Biomarker and cytologic abnormalities in women at high and low risk for breast cancer

Abstract Fine needle aspirates (FNA) from 106 high‐risk women and 25 low‐risk women were evaluated for overexpression of estrogen receptor (ER), epidermal growth factor receptor (EGFR), mutant p53, and HER‐2/ neu by immunocytochemistry, and for aneuploidy by image analysis. Aspirates were also classified cytologically as normal, apocrine metaplasia, epithelial hyperplasia (EH), or dysplasia. High‐risk women were those with a first‐degree relative with breast cancer (76%), precancerous breast disease (26%), prior cancer of the contralateral breast (9%), or multiple abnormalities (11%). Low‐risk women had none of the above risk factors, nor a prior breast biopsy or clinical evidence of fibrocystic disease. The median 10‐year Gail risk for the high‐risk group was 4%, compared to 0.7% for the low‐risk group. There were significant differences (p < 0.01) between high‐ and low‐risk women in the prevalences of hyperplasia (55% versus 12%), dysplasia (19% versus 0%), aneuploidy (32% versus 0%), overexpressed EGFR (32% versus 4%), and overexpressed p53 (29% versus 4%).

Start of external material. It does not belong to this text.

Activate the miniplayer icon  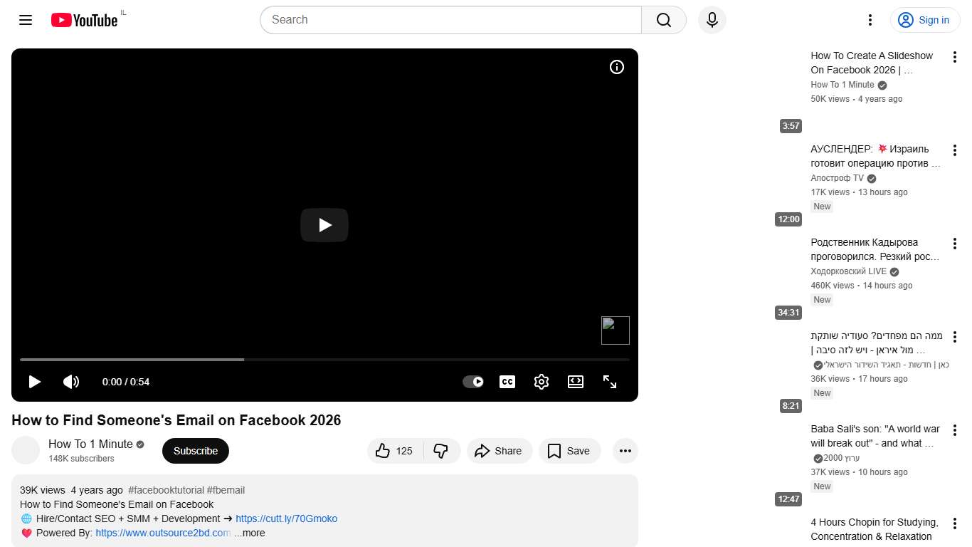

The prevalence of multiple biomarker abnormalities was also greater in high‐risk than in low‐risk women (28% versus 0%; p < 0.01). Four percent (4%) of FNAs from high‐risk women with normal cytology, 29% of aspirates with hyperplastic cytology, and 60% of those with dysplasia were associated with two or more biomarker abnormalities. The differences in the prevalence of multiple biomarker abnormalities among various cytologic categories were statistically significant (p = 0.02, normal versus EH; p = 0.02, EH versus dysplasia; p < 0.01, normal versus dysplasia). Further study of these tissue biomarkers as potential intermediate‐term (5–10 year) predictors of breast cancer development is warranted.